=== PETUNJUK ===
1. Tulis ulang bagian bacaan tentang nasionalisme di antara "Ada kalanya rasa" dan "ini dinamakan Chaufimisme.", termasuk kedua bagian itu. Ganti "perang dunia kedua" dengan "Perang Dunia II".
2. Jawablah pertanyaan berikut berdasarkan bacaan tentang nasionalisme.
(a) Dari kata apa nasionalisme berasal?
(b) Menjelang hari kemerdekaan RI tahun berapa tulisan itu dibuat?
(c) Pemerintahan siapa di Jerman yang disebut sebagai contoh rasa cinta tanah air yang berlebihan?

=== BACAAN ===

>>>>>

Kembali, ini dari arsip tulisan lama saat duduk di bangku SMA kelas 11. Momentumnya saat menjelang hari kemerdekaan RI di tahun 2006. Seru juga jika menelusuri gaya dan alur pemikiran setelah puluhan tahun berselang.
Sering kita dengar mengenai kata nasionalisme. Sebenarnya apa yang dimaksud dengan nasionalisme?. Menurut beberapa informasi yang saya tahu, nasionalisme itu berasal dari kata nation, yang artinya bangsa. Jadi kata nation jika ditambah dengan akhiran isme yang sudah kita tahu yaitu paham, berarti nasionalisme adalah paham yang menjunjung tinggi rasa kebangsaan. Atau singkat kata rasa cinta tanah air.
Ada kalanya rasa cinta tanah air ini berlebihan pada suatu bangsa. Sikap ini sudah pernah terjadi yaitu contohnya pada masa pemerintahan Adolf Hitler di Jerman kira-kira pada tahun-tahun menjelang perang dunia kedua. Hitler dengan partai Natzinya pada waktu itu menggembar-gemborkan bahwa mereka bangsa Jerman adalah bangsa Area yang merupakan ras unggul. Jadi mereka merasa bahwa sudah ditakdirkan oleh Tuhan untuk memimpin dunia ini dan memerintah bangsa-bangsa lain yang mereka anggap lebih rendah. Sikap negatif ini dinamakan Chaufimisme.
Lalu kita sekarang masuk ke topik. Yang saya maksudkan yaitu “apakah masih ada nasionalisme di republik ini?”.

<<<<<

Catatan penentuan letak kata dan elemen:
>>>>>

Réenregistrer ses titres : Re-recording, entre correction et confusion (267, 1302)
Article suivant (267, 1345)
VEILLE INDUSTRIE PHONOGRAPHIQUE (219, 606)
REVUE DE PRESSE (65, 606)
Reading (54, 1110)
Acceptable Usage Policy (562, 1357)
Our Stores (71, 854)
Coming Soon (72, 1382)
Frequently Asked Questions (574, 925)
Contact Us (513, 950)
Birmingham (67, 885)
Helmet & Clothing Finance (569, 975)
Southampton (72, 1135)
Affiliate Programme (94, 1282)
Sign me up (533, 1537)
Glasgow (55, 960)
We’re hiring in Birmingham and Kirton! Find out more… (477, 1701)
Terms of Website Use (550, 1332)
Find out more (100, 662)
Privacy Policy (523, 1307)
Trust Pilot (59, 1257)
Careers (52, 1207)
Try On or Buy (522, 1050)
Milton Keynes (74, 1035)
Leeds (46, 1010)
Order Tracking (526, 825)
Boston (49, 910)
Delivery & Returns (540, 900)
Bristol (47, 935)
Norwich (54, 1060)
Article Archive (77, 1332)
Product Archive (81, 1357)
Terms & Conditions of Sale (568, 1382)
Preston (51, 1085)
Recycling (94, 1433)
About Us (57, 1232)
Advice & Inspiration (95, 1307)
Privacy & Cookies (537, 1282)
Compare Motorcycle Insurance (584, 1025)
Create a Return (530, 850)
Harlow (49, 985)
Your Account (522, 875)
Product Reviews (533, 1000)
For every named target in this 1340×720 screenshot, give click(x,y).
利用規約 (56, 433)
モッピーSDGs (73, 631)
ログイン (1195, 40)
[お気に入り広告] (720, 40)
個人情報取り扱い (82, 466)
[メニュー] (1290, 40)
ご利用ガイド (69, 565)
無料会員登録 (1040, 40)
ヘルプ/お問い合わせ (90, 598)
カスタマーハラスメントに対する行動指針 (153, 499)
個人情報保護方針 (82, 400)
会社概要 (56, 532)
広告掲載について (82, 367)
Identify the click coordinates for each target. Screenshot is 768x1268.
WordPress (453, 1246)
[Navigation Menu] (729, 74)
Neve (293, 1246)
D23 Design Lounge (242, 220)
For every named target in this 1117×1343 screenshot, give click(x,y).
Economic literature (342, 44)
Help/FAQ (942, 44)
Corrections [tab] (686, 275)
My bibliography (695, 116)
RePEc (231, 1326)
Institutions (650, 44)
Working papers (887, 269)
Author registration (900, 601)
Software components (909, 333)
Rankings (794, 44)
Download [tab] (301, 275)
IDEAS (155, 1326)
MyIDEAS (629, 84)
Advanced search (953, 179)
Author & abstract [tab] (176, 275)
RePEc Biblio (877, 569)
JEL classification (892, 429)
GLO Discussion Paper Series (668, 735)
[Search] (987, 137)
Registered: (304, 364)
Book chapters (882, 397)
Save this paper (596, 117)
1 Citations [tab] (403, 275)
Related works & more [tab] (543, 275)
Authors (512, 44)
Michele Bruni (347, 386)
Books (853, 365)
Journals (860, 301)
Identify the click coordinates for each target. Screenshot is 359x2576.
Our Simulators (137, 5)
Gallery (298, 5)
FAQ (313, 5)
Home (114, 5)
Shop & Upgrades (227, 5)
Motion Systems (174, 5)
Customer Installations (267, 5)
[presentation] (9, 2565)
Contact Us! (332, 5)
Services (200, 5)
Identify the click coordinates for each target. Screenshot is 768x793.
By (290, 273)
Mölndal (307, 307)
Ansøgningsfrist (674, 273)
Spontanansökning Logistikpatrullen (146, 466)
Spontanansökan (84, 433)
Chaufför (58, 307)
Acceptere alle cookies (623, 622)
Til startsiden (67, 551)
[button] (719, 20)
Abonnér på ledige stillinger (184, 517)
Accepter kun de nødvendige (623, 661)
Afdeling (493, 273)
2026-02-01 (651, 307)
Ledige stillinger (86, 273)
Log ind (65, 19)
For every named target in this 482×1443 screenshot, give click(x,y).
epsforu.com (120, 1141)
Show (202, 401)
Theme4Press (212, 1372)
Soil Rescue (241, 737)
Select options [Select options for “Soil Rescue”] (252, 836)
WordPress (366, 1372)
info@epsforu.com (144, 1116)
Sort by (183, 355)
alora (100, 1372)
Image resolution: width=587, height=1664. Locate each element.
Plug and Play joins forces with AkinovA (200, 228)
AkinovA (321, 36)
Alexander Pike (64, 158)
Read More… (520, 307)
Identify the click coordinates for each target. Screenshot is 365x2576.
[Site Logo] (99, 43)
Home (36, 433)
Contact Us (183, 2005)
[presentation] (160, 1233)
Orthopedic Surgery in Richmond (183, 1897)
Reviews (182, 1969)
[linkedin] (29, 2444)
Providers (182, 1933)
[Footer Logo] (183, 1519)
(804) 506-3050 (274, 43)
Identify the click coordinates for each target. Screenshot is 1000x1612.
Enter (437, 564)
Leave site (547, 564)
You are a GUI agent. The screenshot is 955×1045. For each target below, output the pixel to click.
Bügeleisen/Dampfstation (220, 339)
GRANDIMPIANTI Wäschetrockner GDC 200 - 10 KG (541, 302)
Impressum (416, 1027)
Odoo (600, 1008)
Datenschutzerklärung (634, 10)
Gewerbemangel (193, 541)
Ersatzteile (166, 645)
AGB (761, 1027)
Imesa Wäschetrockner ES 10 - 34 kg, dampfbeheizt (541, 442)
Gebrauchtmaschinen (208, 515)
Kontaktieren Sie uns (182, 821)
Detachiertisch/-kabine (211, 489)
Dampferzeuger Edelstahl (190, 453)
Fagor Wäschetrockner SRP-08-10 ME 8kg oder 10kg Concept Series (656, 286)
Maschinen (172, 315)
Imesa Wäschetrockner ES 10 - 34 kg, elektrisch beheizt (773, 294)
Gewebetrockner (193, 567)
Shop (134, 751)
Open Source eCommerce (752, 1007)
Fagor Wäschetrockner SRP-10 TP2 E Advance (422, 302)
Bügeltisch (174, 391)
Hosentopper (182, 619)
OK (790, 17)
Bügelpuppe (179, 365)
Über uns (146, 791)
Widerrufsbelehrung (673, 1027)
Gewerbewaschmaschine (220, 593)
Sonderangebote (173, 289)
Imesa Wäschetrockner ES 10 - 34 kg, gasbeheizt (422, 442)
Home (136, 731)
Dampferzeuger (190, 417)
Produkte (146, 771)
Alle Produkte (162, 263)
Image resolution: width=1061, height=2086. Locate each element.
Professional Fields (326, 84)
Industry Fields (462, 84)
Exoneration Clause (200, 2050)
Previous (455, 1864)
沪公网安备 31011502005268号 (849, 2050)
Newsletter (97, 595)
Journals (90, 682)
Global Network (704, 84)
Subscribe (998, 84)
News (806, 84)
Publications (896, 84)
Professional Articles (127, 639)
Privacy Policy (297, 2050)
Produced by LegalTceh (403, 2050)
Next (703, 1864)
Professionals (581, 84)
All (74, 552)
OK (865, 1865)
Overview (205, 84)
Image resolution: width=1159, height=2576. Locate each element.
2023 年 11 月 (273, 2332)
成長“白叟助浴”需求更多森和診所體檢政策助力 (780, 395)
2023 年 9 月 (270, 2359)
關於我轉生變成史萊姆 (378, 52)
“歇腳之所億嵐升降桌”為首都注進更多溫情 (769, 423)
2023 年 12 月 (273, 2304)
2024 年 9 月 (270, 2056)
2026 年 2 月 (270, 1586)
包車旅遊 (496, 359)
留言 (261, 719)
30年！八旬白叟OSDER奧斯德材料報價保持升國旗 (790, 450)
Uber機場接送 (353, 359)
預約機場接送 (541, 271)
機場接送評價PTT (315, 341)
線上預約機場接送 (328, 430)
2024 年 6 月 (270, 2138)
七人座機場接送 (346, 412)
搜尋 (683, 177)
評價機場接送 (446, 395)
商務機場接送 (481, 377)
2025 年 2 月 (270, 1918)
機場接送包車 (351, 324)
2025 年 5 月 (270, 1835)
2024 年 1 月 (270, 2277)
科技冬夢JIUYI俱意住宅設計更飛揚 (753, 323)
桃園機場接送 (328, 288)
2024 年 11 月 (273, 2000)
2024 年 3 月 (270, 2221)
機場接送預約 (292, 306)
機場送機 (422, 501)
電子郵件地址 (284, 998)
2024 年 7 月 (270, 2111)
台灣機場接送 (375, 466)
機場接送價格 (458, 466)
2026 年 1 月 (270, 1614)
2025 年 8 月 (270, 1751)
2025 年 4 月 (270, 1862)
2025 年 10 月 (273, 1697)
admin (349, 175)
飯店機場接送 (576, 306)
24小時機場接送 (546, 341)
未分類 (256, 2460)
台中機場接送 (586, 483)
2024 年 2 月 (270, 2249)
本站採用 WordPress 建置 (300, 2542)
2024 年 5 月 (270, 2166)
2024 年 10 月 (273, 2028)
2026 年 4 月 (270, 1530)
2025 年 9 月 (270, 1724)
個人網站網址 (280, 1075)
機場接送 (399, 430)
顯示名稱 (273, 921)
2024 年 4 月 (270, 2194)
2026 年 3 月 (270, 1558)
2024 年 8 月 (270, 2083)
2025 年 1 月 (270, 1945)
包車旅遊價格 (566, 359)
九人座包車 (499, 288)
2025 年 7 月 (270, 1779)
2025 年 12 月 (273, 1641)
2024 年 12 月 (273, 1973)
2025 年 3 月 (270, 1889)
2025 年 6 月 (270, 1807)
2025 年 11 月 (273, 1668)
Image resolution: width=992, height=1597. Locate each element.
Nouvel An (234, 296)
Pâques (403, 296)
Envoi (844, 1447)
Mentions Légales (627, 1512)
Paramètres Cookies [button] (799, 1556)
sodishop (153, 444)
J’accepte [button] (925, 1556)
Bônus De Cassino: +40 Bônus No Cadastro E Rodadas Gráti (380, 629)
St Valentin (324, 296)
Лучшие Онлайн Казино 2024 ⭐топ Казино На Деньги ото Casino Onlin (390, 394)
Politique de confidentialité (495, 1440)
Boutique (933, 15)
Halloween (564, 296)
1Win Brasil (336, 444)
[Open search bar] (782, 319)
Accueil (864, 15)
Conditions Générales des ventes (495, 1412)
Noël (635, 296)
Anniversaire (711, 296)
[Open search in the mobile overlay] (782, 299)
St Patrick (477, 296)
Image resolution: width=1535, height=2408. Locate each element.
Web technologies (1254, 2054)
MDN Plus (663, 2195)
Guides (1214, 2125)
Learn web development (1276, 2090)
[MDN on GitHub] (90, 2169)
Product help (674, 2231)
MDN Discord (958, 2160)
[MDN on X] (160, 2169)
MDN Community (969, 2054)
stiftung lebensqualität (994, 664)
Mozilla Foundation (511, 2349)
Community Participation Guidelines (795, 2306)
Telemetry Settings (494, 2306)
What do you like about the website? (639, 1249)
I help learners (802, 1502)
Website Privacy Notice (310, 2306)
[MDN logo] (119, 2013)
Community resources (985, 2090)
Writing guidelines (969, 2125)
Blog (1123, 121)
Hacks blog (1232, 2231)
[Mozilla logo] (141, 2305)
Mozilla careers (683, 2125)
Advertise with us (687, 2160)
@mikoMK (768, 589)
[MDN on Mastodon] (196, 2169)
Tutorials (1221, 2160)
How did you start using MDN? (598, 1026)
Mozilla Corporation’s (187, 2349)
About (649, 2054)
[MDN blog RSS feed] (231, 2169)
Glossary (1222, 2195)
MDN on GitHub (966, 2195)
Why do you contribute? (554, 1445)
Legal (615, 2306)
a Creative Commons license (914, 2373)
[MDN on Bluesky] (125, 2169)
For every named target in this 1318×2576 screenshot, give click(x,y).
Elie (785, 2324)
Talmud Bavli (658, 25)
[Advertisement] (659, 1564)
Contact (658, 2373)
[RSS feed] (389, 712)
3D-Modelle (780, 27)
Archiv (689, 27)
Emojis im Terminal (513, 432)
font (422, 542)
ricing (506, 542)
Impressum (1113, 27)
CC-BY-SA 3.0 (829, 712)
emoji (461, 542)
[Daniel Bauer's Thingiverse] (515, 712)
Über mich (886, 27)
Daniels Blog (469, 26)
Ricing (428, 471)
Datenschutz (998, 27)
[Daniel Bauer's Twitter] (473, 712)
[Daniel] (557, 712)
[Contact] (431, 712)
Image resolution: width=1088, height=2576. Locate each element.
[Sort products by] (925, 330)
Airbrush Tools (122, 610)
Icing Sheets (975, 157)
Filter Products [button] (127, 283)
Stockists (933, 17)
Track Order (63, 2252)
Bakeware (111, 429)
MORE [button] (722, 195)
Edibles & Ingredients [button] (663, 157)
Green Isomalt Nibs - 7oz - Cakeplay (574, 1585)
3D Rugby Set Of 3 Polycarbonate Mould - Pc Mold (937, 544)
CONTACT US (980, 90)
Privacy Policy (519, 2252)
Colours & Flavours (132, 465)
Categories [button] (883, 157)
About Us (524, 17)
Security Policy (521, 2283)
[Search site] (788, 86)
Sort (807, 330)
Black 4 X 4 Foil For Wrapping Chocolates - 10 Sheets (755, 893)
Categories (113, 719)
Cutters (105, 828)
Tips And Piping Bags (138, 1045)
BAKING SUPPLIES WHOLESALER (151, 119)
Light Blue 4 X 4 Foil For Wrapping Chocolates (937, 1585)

<<<<<

=== KUNCI JAWABAN ===
1.
Ada kalanya rasa cinta tanah air ini berlebihan pada suatu bangsa. Sikap ini sudah pernah terjadi yaitu contohnya pada masa pemerintahan Adolf Hitler di Jerman kira-kira pada tahun-tahun menjelang Perang Dunia II. Hitler dengan partai Natzinya pada waktu itu menggembar-gemborkan bahwa mereka bangsa Jerman adalah bangsa Area yang merupakan ras unggul. Jadi mereka merasa bahwa sudah ditakdirkan oleh Tuhan untuk memimpin dunia ini dan memerintah bangsa-bangsa lain yang mereka anggap lebih rendah. Sikap negatif ini dinamakan Chaufimisme.

2.
(a) Dari kata nation, yang artinya bangsa.
(b) Tahun 2006.
(c) Pemerintahan Adolf Hitler.